Безумная песнь о любви
Луна светила настолько ярко, что даже мешала любоваться звёздами. Правда, Тимофей и не собирался. Он смотрел себе под ноги, чтобы не споткнуться и не вляпаться в… да ни во что не вляпаться. Мама говорила, что тут всё ядовитое, но то ли ошибалась, то ли Тимофей привык, пока рос, но ему было просто гадко, а не опасно.
Кованый забор он перелез. Раньше между прутьев протискивался, но в том году посетитель попытался украсть мелкую зверушку — то ли поиграть, то ли поужинать захотелось странным — и ограды обновили.
В зоопарке даже ночью было на что поглазеть. Тимофей особенно любил террариумы и дом насекомых. В первых лампы никогда не гасили, и можно было пытаться читать подписи. А в доме жили светлячки.
Сегодня он решил отправиться к насекомым по западной стороне. Зашёл за корпус, сделал несколько шагов по дорожке и замер, когда под ногами зачавкало.
Знал же, что подрались днём, думал, что убрали уже. Но нет, пока разлагаться не начнёт, будет валяться. Дойдя до зелёной зоны, Тима долго тёр ступни о траву: не очистить, но хотя бы следов не оставлять.
К светлячкам он всё равно успел. Залез на дерево и подобрался к самым окнам.

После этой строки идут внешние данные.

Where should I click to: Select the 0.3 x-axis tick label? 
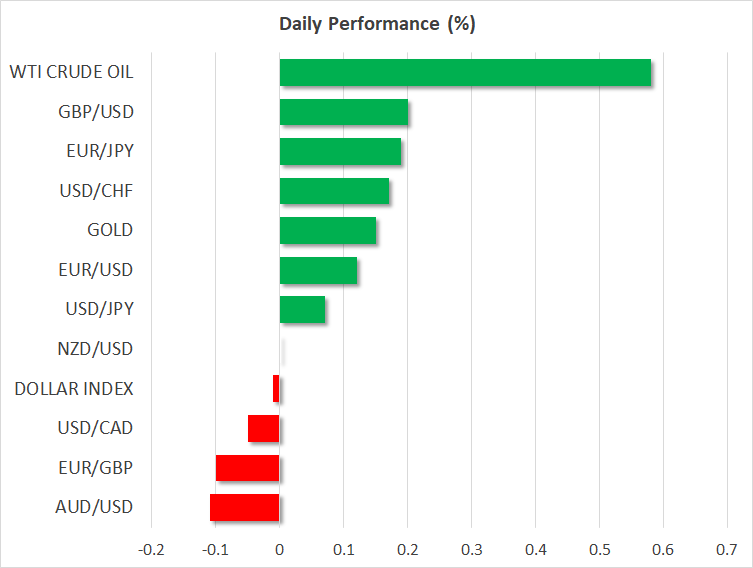click(x=471, y=550)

Мелким ядовитым тварям выделили целую комнату, где они сотнями метались в воздухе, напоминая то ли гирлянду на ветру, то ли стаю рыб. Днём, чтобы развлечь зрителей, им подбрасывали больных и старых животных. А ночью они летали сами по себе, сияя, бились о стёкла, искали выход.

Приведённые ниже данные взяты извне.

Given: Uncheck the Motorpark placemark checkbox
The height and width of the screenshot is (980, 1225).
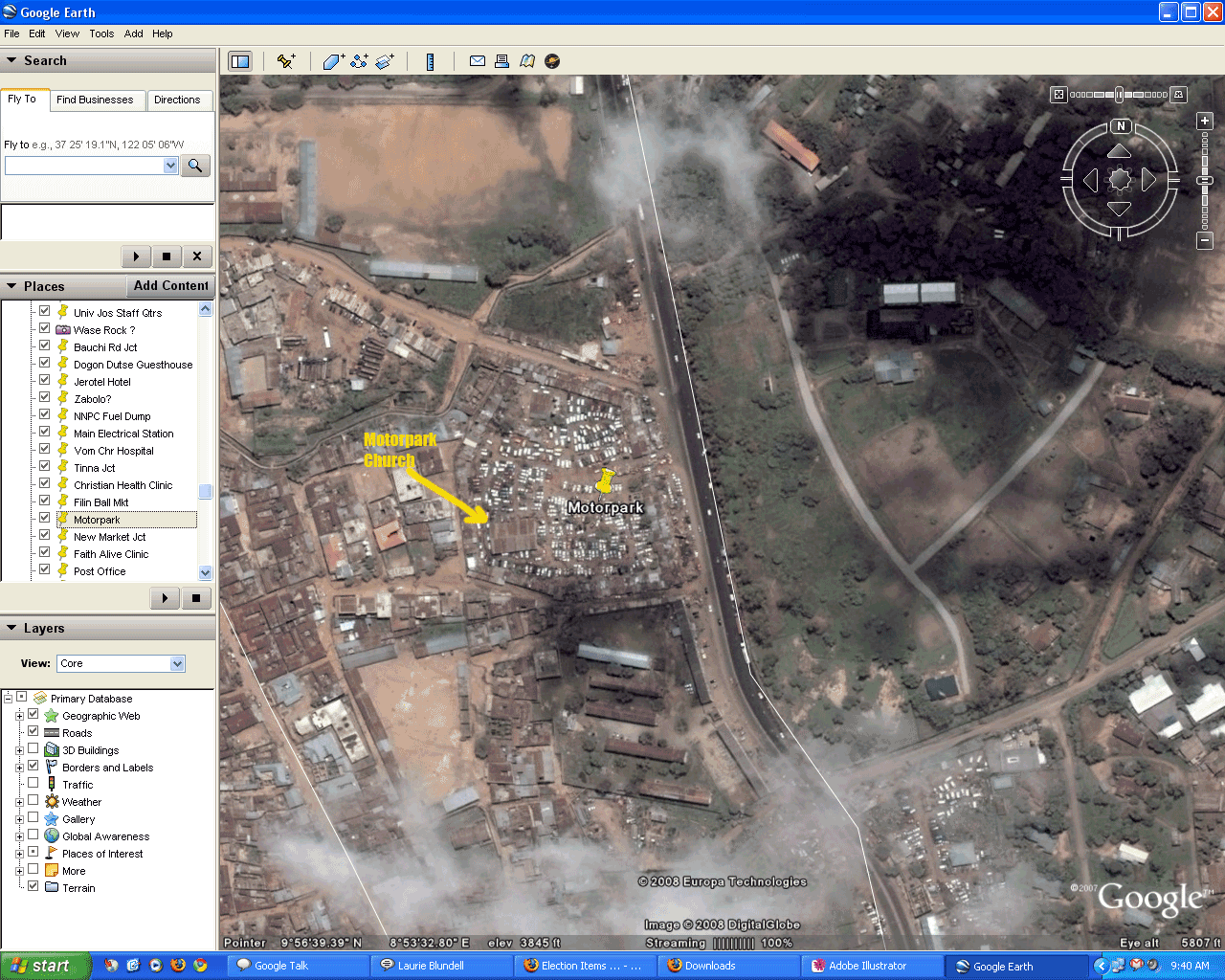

Стоило Тимофею приблизиться, светлячки тут же облепили окно ярким шевелящимся ковром. Тимофей водил по стеклу пальцем, выписывал буквы, а они следовали за каждым жестом в невыносимой жажде сожрать.
Обратно он собирался вернуться тем же путём, но помешала забытая было брезгливость. Может, хотелось доказать себе, что он отличается хотя бы от безмозглого роя, жадно слетавшегося на любую плоть.
Тимофей трижды проклял своё решение, когда заметил длинную тень перед собой. Прыгнул в траву — не торопиться, не шуметь! — лёг на живот и затаился. Ночь, вдруг не заметят в высоких стеблях.
Он упёрся лбом в землю, замер и только слушал. Тяжёлый шаг, другой. Скрежетнуло со взвизгом: попал когтем о камень. Тима дышал через рот, чтобы не вдохнуть слишком громко, не чихнуть. Шаг, ещё шаг, ну ты же такой огромный, почему так медленно. Сердце стучало в ушах так, что заглушило весь мир, и Тимофей долго лежал, не решаясь поднять голову. Пока не понял, что оставаться на месте ещё опаснее.
В конце концов, сторож один раз по всем дорожкам обходит перед открытием, вряд ли вернётся.
Вставая, Тимофей понял, что ноги его едва держат. Зря он бродит здесь, кончится это плохо. Но ведь нет никаких сил сидеть одному взаперти.
Он тихонько перебрался через ограду своего вольера и забился в землянку. Лучше поменьше попадаться посетителям на глаза. Хорошо, что все думают, что Тима – ночное животное. Когда спишь целыми днями, проще прикидываться, что ты безмозглый и слова их колкого гадкого языка не понимаешь почти.
Потому что там, где разум, там душа. И на неё найдутся желающие.